The BJP’s landslide victory in the Indian elections under the leadership of Narendra Modi has been received with a mixed feeling of apprehensions and optimism in Pakistan.

Most analysts and leading newspapers in editorial comments have noted that the elections, while signaling an emphatic rightward shift, have thrown up a hardliner leader with explicitly communal background dedicated to an agenda for economic empowerment and regeneration. Though Modi spoke little about foreign policy, given the campaign rhetoric by BJP leaders, some believe that he will adopt an aggressive policy on bilateral and regional issues.

Many analysts are of the view that the BJP cannot afford taking India’s relations to a point of no return with Pakistan because such a policy will undermine its own economic reform agenda.

“His (Modi) election could work either way,” commented defence analyst Lt General Talat Masood, adding: “Given the landslide victory and people’s support, he (Modi) is one leader who can bring real change in ties with Pakistan if he is genuine in pursuing the peace process.”

Officially, the government had all along maintained that it is willing to engage constructively with whosoever is elected by the people of India. Prime Minister Nawaz Sharif was among first world leaders to call Modi to felicitate him on what he described as “impress victory” and also invited him to visit Pakistan.

The Foreign Office said the PM congratulated Modi and offered him good wishes. During the brief conversation, Modi underscored his desire to fight poverty that has been plaguing not just India but the entire region.
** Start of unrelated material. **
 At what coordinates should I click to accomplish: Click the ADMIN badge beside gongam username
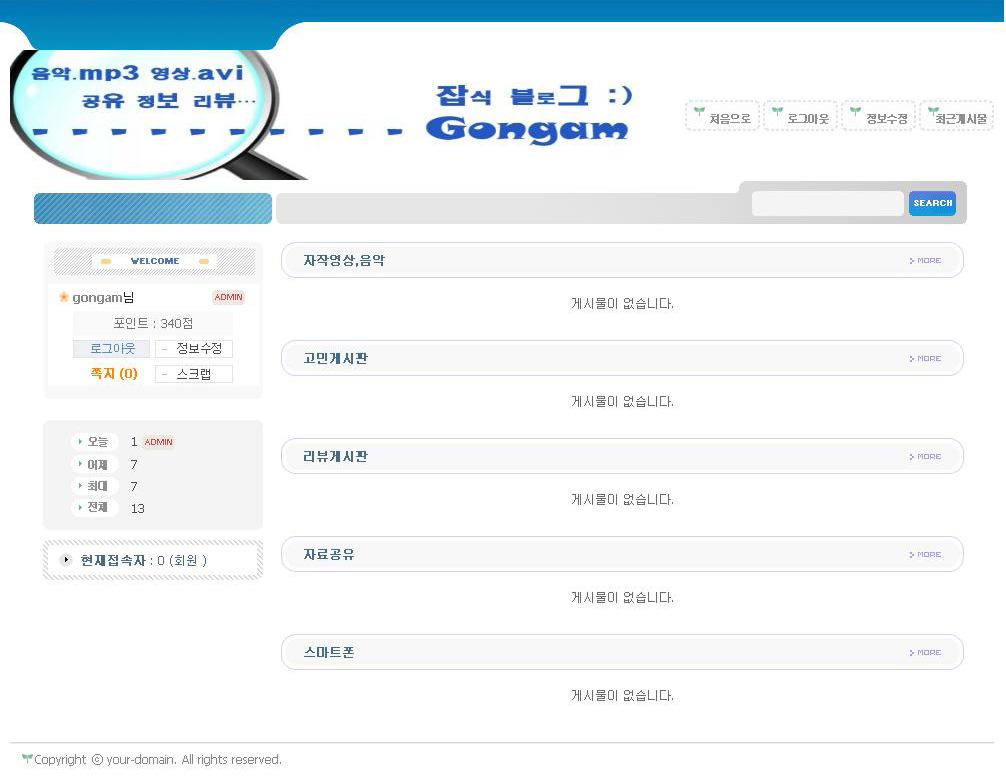tap(228, 298)

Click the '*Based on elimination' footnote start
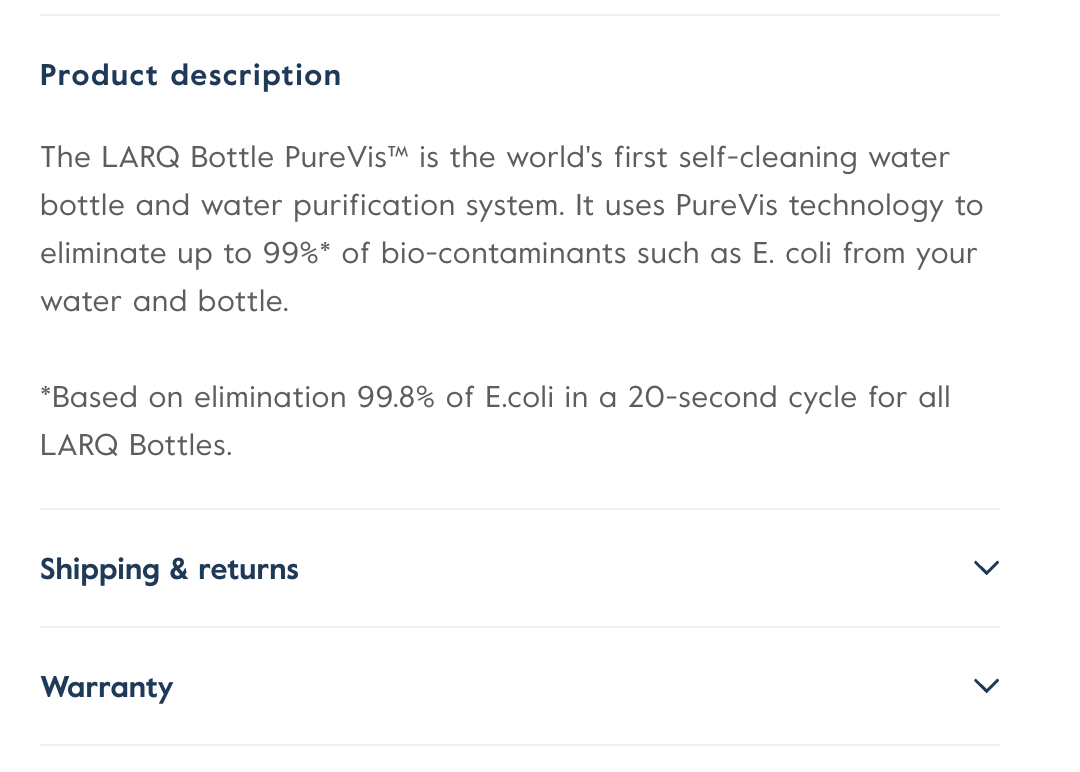(x=194, y=397)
Modi has been elected at a time when civil military relations in Pakistan are rickety, meaning, according to daily Dawn, that Sharif may not immediately seek rapprochement with India. In India, Modi may try to assert his strongman credentials first to establish the perception of authority. “However, if the optics and posturing are understood by both the sides, there is the possibility for much genuine work towards normalisation of ties to be done.” The Express Tribune while describing Modi as a “boisterous, confrontational and charismatic leader” said his victory has been emphatic, resounding and absolute.